ACTIVITY LIST ->
a) Write out the part of the DBpedia SPARQL discussion that opens with the words containing "FILTER (LANG(?description) = 'en')" and closes with "1649645 of them.".
b) Continue the DBpedia SPARQL discussion about listing people from where it stops.

DOCUMENT TEXT ->
+---+
Reputation: 764
I'd like to extract all the dpbedia entries of rdf:type person using some things called dbpedia and sparql which I barely understand.
I was mostly successful with the following (varying the offset). Is there a better way? I'd like to basically get all the examples of people from the English wikipedia.
PREFIX owl: <http://www.w3.org/2002/07/owl#>
PREFIX xsd: <http://www.w3.org/2001/XMLSchema#>
PREFIX rdfs: <http://www.w3.org/2000/01/rdf-schema#>
PREFIX rdf: <http://www.w3.org/1999/02/22-rdf-syntax-ns#>
PREFIX foaf: <http://xmlns.com/foaf/0.1/>
PREFIX dc: <http://purl.org/dc/elements/1.1/>
PREFIX : <http://dbpedia.org/resource/>
PREFIX dbpedia2: <http://dbpedia.org/property/>
PREFIX dbpedia: <http://dbpedia.org/>
PREFIX skos: <http://www.w3.org/2004/02/skos/core#>
PREFIX dbo: <http://dbpedia.org/ontology/>
SELECT ?name ?birth ?description ?person WHERE {
?person dbo:birthDate ?birth .
?person foaf:name ?name .
?person rdfs:comment ?description .
FILTER (LANG(?description) = 'en') .
}
ORDER BY ?name
OFFSET 100
Upvotes: 1
Views: 1893
Reputation: 85813
You're going about it in roughly the right way, though you should OFFSET and LIMIT, so that you can paginate the results (and of course, for OFFSET and LIMIT to be useful, you need to keep using the ORDER BY). You're using more prefixes than you need, though. You only use three, so you only need to declare those three. Finally, you can specially ask for things of type Person. There are 1649645 of them.
+---+
MATERIAL SUPPLIED ->

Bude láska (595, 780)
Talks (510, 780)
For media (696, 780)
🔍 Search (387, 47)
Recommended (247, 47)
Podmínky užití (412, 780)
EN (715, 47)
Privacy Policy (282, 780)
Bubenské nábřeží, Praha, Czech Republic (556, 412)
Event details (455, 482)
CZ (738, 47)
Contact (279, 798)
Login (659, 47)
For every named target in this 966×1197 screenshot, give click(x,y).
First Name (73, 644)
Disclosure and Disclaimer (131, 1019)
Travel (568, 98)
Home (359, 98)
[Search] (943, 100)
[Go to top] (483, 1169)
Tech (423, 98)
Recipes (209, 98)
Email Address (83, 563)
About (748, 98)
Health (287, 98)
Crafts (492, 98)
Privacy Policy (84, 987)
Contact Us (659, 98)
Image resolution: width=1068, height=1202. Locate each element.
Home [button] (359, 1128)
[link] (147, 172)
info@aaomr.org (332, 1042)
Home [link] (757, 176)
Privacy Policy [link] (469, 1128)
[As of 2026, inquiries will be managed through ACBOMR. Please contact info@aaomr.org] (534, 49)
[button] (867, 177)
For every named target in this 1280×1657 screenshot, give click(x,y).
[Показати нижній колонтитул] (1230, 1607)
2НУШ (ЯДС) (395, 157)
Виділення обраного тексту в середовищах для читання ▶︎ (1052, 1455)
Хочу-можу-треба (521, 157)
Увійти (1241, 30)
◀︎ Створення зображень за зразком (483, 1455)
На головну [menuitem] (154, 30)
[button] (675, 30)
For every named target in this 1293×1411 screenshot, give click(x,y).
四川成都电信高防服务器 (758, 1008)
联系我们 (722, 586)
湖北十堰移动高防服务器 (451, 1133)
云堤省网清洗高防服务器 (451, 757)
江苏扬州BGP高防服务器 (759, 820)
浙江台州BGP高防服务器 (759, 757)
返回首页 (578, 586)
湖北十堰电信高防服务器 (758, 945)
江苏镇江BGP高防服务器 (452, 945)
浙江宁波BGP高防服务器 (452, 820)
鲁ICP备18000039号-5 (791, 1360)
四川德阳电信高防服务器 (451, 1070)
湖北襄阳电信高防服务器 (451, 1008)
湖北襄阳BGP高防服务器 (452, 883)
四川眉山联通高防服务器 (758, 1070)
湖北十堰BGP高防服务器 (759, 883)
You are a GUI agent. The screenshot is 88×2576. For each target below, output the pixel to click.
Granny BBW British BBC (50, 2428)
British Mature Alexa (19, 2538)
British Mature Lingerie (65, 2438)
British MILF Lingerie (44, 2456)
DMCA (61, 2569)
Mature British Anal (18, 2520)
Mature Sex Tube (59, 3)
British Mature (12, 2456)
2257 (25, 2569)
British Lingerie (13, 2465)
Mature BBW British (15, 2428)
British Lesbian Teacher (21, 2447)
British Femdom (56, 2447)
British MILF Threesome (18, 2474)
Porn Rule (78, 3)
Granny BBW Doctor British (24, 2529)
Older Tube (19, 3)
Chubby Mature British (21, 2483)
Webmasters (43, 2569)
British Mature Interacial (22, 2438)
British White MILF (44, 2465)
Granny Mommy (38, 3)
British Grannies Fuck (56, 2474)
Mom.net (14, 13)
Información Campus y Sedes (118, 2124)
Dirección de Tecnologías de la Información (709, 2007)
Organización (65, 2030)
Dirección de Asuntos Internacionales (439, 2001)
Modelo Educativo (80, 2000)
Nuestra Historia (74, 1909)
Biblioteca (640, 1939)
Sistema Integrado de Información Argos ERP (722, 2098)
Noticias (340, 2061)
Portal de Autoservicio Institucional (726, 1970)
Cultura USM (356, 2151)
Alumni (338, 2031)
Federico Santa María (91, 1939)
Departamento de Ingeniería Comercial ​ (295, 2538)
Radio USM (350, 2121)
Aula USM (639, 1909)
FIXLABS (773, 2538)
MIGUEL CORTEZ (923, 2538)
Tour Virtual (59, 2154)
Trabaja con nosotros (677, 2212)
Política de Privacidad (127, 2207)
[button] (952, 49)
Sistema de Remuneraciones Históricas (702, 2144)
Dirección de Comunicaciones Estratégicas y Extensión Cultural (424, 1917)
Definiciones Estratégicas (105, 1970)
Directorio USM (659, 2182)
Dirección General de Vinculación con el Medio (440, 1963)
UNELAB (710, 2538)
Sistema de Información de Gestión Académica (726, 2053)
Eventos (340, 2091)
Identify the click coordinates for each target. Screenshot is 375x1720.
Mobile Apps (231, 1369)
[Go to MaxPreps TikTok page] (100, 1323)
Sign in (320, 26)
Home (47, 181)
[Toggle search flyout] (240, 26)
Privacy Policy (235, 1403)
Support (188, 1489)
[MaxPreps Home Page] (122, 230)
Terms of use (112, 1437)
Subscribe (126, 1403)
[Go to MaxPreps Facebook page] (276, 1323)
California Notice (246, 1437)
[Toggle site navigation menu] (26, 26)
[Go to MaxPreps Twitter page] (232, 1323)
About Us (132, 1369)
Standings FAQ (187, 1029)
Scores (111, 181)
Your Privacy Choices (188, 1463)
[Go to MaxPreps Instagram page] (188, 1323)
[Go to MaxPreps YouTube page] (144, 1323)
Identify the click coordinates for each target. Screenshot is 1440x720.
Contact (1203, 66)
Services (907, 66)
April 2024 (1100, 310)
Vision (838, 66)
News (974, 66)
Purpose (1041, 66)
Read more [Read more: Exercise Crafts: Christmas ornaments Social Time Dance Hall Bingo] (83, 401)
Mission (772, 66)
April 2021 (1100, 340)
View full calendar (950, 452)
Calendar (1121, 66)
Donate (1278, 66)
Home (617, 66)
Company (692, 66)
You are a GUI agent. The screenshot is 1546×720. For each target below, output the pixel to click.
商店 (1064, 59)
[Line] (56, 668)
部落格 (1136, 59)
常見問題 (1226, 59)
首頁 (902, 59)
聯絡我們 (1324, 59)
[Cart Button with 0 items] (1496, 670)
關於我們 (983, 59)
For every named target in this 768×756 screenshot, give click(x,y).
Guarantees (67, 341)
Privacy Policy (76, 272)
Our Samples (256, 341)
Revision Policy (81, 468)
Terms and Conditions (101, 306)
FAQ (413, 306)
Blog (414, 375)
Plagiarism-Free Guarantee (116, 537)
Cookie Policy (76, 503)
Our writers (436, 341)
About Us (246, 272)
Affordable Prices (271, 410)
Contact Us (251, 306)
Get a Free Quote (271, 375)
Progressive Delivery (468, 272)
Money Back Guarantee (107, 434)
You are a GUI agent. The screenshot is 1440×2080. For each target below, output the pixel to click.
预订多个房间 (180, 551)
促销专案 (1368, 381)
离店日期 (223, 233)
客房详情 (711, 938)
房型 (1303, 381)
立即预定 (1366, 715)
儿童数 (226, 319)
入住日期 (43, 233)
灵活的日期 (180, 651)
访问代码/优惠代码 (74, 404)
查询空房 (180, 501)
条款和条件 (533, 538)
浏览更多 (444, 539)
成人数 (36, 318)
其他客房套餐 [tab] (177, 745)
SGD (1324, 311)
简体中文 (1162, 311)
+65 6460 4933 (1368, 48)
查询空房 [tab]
+---+
SET OF ANSWERS ->
a)
FILTER (LANG(?description) = 'en') .
}
ORDER BY ?name
OFFSET 100
Upvotes: 1
Views: 1893
Reputation: 85813
You're going about it in roughly the right way, though you should OFFSET and LIMIT, so that you can paginate the results (and of course, for OFFSET and LIMIT to be useful, you need to keep using the ORDER BY). You're using more prefixes than you need, though. You only use three, so you only need to declare those three. Finally, you can specially ask for things of type Person. There are 1649645 of them.

b)
select (count(*) as ?n) where {
?person a dbo:Person
}
Finally, you should check the languages of strings with langMatches, not =. The webservice that you can work with interactively defines some prefixes, so I usually follow those. You might also want to select only English names, and probably order by the URI, since the names aren't always perfect:
select ?person ?name ?birth ?description where {
?person a dbo:Person ;
foaf:name ?name ;
dbo:birthDate ?birth ;
dbo:abstract ?description
filter langMatches(lang(?name),'en')
filter langMatches(lang(?description),'en')
}
order by ?person
offset 100
limit 50
Of course, if you want lots of data, you might want to just download it and store it locally. See DBpedia 2014 Downloads.